- **Goal of the exercise**
Copy the rows from the line containing "The image size" through the line containing "coord(257,17)", both included, and shift every coordinate in the answers up by 64. Leave out the pictures.

- **Data excerpts**

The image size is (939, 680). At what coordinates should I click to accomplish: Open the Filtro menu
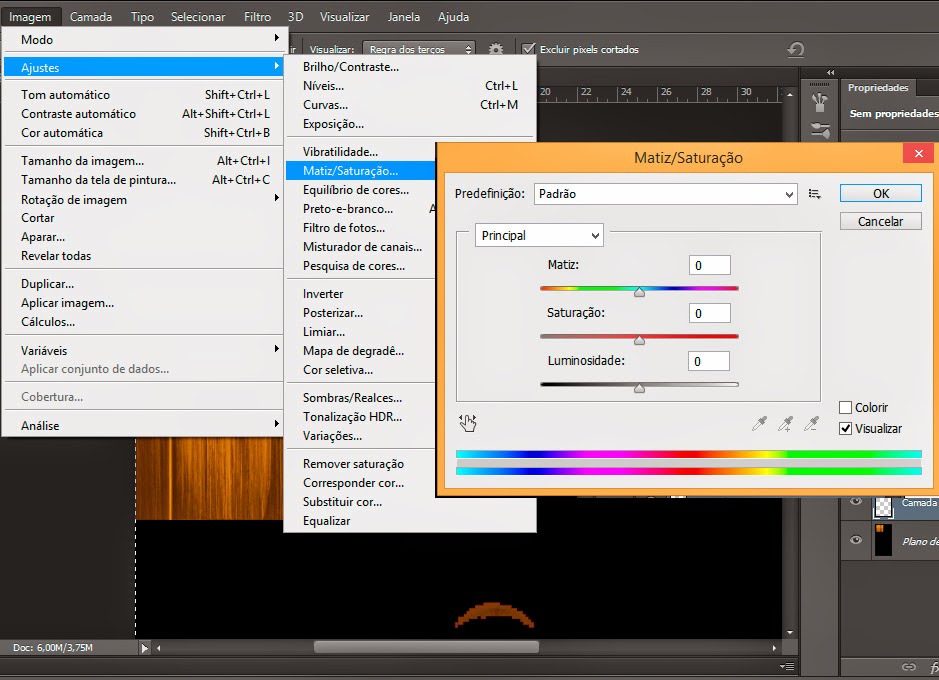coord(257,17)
==
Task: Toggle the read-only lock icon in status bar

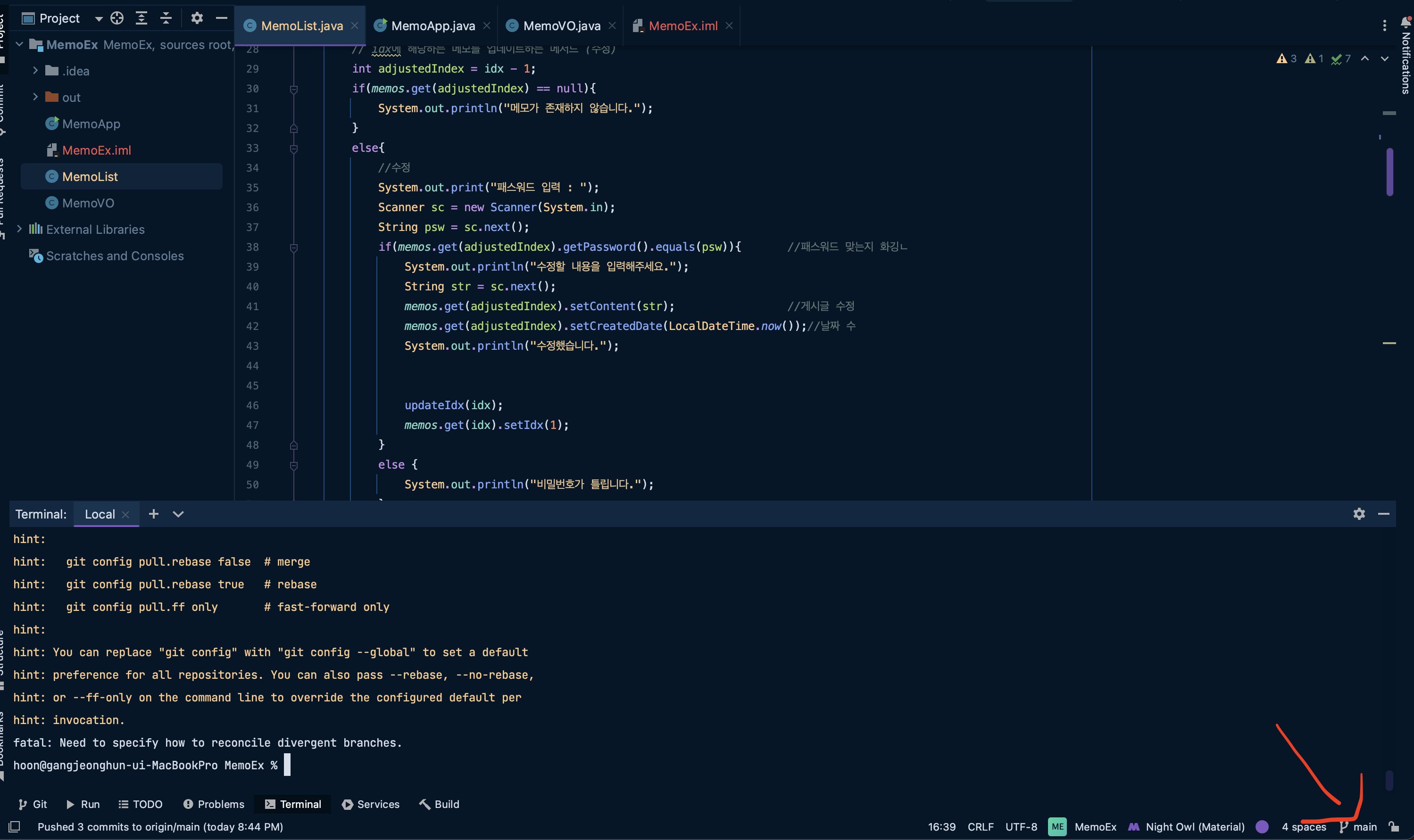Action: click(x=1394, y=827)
--
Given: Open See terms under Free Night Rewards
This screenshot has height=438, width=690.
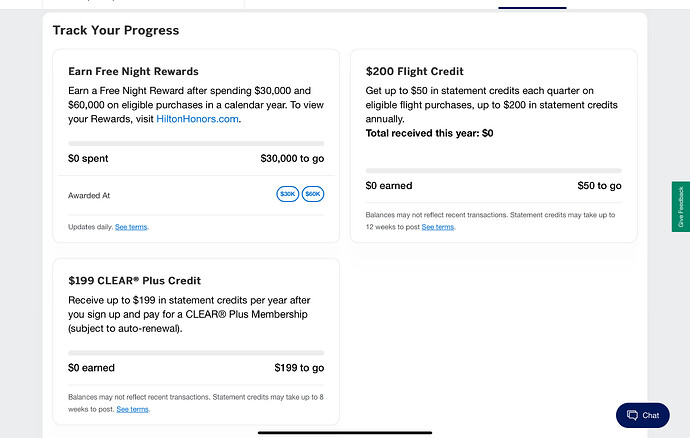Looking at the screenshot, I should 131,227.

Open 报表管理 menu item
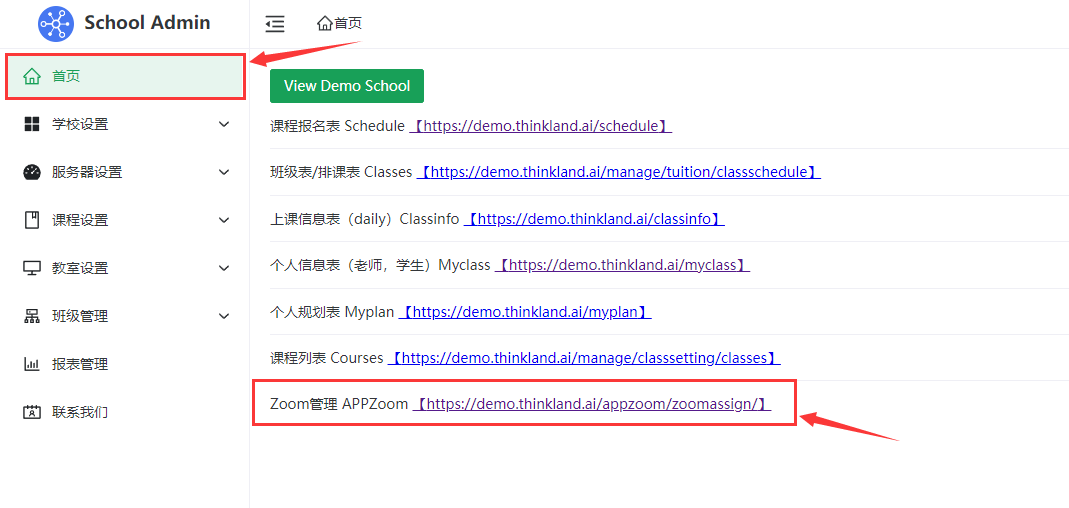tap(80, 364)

- **Answer to the problem**
The image size is (939, 680). At what coordinates should I click to accomplish: Open the Filtro menu
coord(321,81)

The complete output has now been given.